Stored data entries
──────────

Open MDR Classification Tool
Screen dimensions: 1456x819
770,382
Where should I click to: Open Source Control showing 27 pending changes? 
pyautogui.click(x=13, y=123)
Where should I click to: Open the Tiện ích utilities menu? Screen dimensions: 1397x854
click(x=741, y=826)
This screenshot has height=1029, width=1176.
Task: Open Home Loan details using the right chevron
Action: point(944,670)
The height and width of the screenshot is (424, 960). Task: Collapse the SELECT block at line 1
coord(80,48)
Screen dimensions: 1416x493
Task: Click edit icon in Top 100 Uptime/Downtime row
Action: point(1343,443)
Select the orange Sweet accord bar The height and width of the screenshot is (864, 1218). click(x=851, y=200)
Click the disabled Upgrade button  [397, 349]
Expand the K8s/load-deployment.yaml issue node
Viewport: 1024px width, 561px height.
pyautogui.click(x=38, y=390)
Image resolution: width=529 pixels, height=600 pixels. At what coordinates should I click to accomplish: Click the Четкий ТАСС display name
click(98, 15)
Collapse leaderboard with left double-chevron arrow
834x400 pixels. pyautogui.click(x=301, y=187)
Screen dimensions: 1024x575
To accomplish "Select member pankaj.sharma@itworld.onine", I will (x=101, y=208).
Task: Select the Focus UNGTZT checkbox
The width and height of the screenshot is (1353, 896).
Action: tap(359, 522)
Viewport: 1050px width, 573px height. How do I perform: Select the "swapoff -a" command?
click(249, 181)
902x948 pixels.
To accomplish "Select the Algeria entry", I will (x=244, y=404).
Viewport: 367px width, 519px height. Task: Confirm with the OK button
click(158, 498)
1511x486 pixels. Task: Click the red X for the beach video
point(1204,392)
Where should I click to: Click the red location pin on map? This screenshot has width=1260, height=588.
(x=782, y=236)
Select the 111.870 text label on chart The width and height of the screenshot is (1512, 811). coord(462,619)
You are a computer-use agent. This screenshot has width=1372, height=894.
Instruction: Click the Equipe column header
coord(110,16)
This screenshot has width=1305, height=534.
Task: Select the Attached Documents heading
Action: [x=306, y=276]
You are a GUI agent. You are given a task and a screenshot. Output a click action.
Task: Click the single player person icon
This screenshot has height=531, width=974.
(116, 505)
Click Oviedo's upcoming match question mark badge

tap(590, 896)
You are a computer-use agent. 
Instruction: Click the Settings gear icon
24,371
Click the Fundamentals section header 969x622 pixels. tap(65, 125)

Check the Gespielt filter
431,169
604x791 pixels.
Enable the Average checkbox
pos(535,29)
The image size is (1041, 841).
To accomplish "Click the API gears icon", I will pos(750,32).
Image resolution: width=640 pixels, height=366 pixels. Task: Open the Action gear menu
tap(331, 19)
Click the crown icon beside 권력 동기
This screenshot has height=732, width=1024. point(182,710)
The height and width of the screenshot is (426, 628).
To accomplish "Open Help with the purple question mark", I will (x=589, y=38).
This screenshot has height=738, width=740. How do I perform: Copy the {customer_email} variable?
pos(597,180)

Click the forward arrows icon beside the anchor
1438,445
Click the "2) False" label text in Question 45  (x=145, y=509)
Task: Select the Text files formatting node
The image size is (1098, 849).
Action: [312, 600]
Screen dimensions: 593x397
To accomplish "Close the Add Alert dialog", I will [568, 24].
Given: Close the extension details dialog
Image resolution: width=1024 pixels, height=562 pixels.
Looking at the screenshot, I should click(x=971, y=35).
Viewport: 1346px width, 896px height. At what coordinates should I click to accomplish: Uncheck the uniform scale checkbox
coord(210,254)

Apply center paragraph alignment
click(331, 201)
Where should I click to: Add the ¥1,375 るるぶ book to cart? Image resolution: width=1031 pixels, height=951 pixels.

──────────

- _WORK INSTRUCTIONS_
The records shown earlier should all be returned verbatim.

- _RESULT FOR THIS EXERCISE_
Open MDR Classification Tool
Screen dimensions: 1456x819
770,382
Where should I click to: Open Source Control showing 27 pending changes? 
pyautogui.click(x=13, y=123)
Where should I click to: Open the Tiện ích utilities menu? Screen dimensions: 1397x854
click(x=741, y=826)
This screenshot has height=1029, width=1176.
Task: Open Home Loan details using the right chevron
Action: point(944,670)
The height and width of the screenshot is (424, 960). Task: Collapse the SELECT block at line 1
coord(80,48)
Screen dimensions: 1416x493
Task: Click edit icon in Top 100 Uptime/Downtime row
Action: point(1343,443)
Select the orange Sweet accord bar The height and width of the screenshot is (864, 1218). click(x=851, y=200)
Click the disabled Upgrade button  [397, 349]
Expand the K8s/load-deployment.yaml issue node
Viewport: 1024px width, 561px height.
pyautogui.click(x=38, y=390)
Image resolution: width=529 pixels, height=600 pixels. At what coordinates should I click to accomplish: Click the Четкий ТАСС display name
click(98, 15)
Collapse leaderboard with left double-chevron arrow
834x400 pixels. pyautogui.click(x=301, y=187)
Screen dimensions: 1024x575
To accomplish "Select member pankaj.sharma@itworld.onine", I will (x=101, y=208).
Task: Select the Focus UNGTZT checkbox
The width and height of the screenshot is (1353, 896).
Action: tap(359, 522)
Viewport: 1050px width, 573px height. How do I perform: Select the "swapoff -a" command?
click(249, 181)
902x948 pixels.
To accomplish "Select the Algeria entry", I will (x=244, y=404).
Viewport: 367px width, 519px height. Task: Confirm with the OK button
click(158, 498)
1511x486 pixels. Task: Click the red X for the beach video
point(1204,392)
Where should I click to: Click the red location pin on map? This screenshot has width=1260, height=588.
(x=782, y=236)
Select the 111.870 text label on chart The width and height of the screenshot is (1512, 811). coord(462,619)
You are a computer-use agent. This screenshot has width=1372, height=894.
Instruction: Click the Equipe column header
coord(110,16)
This screenshot has width=1305, height=534.
Task: Select the Attached Documents heading
Action: [x=306, y=276]
You are a GUI agent. You are given a task and a screenshot. Output a click action.
Task: Click the single player person icon
This screenshot has height=531, width=974.
(116, 505)
Click Oviedo's upcoming match question mark badge

tap(590, 896)
You are a computer-use agent. 
Instruction: Click the Settings gear icon
24,371
Click the Fundamentals section header 969x622 pixels. tap(65, 125)

Check the Gespielt filter
431,169
604x791 pixels.
Enable the Average checkbox
pos(535,29)
The image size is (1041, 841).
To accomplish "Click the API gears icon", I will pos(750,32).
Image resolution: width=640 pixels, height=366 pixels. Task: Open the Action gear menu
tap(331, 19)
Click the crown icon beside 권력 동기
This screenshot has height=732, width=1024. point(182,710)
The height and width of the screenshot is (426, 628).
To accomplish "Open Help with the purple question mark", I will (x=589, y=38).
This screenshot has height=738, width=740. How do I perform: Copy the {customer_email} variable?
pos(597,180)

Click the forward arrows icon beside the anchor
1438,445
Click the "2) False" label text in Question 45  (x=145, y=509)
Task: Select the Text files formatting node
The image size is (1098, 849).
Action: [312, 600]
Screen dimensions: 593x397
To accomplish "Close the Add Alert dialog", I will [568, 24].
Given: Close the extension details dialog
Image resolution: width=1024 pixels, height=562 pixels.
Looking at the screenshot, I should click(x=971, y=35).
Viewport: 1346px width, 896px height. At what coordinates should I click to accomplish: Uncheck the uniform scale checkbox
coord(210,254)

Apply center paragraph alignment
click(331, 201)
Where should I click to: Add the ¥1,375 るるぶ book to cart? Image resolution: width=1031 pixels, height=951 pixels.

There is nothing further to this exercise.